Pernahkah Rasulullah Berkata Kasar? Catatan Untuk Ustadz Ahmad al-Habsyi

Pernahkah Rasulullah Berkata Kasar? Catatan Untuk Ustadz Ahmad al-Habsyi

Pernahkah Rasulullah Berkata Kasar? Catatan Untuk Ustadz Ahmad al-Habsyi
Ustadz Ahmad al-Habsyi (Poto Merdeka.com)

Narasi mengenai kebolehan seorang muslim bersikap kasar terhadap sebagian kelompok, bukanlah narasi baru, yang dibawakan oleh sebagian penceramah di Indonesia. Landasan yang mereka yakini adalah Rasulullah SAW sebagai panutan umat islam tidak hanya bersikap lemah lembut, namun di sebagian kesempatan beliau juga bersikap keras kepada sebagian kelompok dengan kriteria tertentu. Yang perlu menjadi catatan standar kriteria seorang muslim diperbolehkan berujar kasar ataupun bersikap kasar adalah mereka yang berbeda ijtihad pendapat dengan mereka.

Untuk melegitimasi narasi yang coba mereka gulirkan kepada publik, banyak dari mereka yang mencoba mengutip ayat Al-Qur’an atau Hadis Nabi SAW, yang dalam pandangan mereka sesuai dengan narasi tersebut. Namun, sayangnya dalam proses pengutipan ayat Al-Qur’an ataupun Hadis Nabi SAW, banyak sekali dari mereka yang keliru dalam memahami Ayat Al-Qur’an maupun Hadis Nabi SAW.

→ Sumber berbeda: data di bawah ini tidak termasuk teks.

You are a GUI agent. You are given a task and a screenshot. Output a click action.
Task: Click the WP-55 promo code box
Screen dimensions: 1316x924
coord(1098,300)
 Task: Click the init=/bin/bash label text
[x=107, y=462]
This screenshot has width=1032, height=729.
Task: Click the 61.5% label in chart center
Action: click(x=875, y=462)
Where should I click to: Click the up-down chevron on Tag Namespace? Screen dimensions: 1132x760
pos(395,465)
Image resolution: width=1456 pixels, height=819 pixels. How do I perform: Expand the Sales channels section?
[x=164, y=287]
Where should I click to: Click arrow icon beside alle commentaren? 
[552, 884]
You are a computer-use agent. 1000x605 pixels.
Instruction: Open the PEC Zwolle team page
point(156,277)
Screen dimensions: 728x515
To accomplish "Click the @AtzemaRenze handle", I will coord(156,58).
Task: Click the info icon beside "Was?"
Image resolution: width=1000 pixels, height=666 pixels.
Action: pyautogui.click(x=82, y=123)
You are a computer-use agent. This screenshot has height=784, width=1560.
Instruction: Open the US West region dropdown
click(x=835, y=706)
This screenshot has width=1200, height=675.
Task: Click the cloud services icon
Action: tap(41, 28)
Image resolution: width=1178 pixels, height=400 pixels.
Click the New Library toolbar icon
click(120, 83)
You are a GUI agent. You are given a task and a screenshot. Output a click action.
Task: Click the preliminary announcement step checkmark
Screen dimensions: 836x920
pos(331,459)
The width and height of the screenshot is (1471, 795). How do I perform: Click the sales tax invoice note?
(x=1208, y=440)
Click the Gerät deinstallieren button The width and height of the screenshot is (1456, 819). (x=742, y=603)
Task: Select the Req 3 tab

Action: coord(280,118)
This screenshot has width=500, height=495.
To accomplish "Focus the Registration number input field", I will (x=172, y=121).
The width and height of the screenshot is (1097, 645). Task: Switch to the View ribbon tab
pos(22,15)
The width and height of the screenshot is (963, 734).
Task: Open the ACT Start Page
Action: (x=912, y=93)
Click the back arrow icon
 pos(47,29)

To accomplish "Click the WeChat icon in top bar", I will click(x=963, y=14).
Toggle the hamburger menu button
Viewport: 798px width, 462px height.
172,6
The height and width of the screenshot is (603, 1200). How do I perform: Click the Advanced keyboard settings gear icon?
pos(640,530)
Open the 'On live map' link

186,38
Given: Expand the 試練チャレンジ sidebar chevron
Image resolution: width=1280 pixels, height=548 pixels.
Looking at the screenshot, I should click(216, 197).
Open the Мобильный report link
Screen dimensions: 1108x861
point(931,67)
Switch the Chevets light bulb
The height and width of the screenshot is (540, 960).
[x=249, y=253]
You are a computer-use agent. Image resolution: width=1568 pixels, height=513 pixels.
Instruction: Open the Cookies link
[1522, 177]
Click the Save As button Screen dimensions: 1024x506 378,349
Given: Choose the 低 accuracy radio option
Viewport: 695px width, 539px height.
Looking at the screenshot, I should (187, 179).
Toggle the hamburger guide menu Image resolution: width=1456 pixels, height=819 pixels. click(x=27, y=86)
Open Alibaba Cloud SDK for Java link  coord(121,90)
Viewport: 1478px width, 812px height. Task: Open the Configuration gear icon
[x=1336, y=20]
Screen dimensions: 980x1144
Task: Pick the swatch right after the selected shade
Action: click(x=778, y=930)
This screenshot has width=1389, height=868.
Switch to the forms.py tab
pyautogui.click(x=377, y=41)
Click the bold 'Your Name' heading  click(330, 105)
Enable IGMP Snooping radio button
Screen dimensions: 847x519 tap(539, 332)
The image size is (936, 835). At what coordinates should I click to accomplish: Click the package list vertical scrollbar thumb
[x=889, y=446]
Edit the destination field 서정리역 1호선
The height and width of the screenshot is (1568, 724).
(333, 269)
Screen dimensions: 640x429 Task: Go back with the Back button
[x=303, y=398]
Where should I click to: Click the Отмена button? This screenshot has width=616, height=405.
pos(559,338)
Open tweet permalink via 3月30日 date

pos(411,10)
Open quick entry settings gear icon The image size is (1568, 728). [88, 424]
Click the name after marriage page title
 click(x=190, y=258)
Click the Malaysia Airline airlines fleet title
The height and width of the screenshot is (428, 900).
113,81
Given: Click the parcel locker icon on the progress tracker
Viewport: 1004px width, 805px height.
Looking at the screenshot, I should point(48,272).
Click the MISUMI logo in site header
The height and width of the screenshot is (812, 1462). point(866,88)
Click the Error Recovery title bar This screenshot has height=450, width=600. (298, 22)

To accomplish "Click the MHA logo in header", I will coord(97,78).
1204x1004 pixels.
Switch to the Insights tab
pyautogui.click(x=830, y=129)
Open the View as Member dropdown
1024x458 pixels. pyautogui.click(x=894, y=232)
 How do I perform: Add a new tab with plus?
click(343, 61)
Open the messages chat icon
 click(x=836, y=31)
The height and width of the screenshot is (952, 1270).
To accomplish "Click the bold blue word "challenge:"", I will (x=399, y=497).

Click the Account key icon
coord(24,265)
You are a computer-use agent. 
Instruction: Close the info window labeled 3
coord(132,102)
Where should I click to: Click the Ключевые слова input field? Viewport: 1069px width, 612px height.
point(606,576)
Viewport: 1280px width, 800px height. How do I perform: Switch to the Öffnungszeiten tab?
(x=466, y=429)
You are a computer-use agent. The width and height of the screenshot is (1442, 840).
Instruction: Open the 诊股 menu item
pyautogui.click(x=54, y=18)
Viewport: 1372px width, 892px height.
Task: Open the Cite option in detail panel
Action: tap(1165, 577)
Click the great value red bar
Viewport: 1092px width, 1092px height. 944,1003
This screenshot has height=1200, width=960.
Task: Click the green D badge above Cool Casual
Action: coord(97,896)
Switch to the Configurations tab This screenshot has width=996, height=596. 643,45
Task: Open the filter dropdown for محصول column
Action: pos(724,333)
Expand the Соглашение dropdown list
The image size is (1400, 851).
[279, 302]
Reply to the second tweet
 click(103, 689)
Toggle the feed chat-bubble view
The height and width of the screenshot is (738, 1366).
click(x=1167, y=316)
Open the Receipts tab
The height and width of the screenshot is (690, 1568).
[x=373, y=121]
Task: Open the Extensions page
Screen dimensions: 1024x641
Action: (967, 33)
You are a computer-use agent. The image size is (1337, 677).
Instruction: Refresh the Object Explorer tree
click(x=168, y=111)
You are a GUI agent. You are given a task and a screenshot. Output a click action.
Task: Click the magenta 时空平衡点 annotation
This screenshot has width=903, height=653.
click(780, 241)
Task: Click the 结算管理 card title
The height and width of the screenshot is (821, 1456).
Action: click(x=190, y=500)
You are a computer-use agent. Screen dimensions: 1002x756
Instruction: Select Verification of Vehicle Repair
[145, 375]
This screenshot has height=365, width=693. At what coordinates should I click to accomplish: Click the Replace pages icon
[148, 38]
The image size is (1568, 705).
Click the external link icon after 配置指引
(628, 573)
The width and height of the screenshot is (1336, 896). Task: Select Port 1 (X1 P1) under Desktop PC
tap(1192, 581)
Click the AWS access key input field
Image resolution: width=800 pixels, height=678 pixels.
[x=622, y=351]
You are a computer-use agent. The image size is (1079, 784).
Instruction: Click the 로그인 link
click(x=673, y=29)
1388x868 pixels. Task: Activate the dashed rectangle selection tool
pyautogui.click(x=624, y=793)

Diantara contoh dari kasus tersebut, adalah kekeliruan penceramah Haikal Hasan ketika mengutip beberapa ayat Al-Quran yang berbunyi ” قولا سديد”, namun dalam bacaan yang dibacanya ia malah mengganti konsonan “س” dalam ayat tersebut dengan konsonan “ش”. Meskipun yang bersangkutan telah meminta maaf, namun patut kita beri catatan bahwasannya kekeliruan tersebut sangatlah berakibat fatal dalam cara memahami ayat, yang semestinya “قولا سديد” dimaknai perkataan yang benar, atau perkataan yang lurus, malah dimaknainya dengan perkataan yang keras. Entah ketidaktahuannya yang menyebabkan kekeliruan tersebut, atau karena semangat menggebunya untuk melegalkan narasi yang coba ia gulirkan bersama koleganya.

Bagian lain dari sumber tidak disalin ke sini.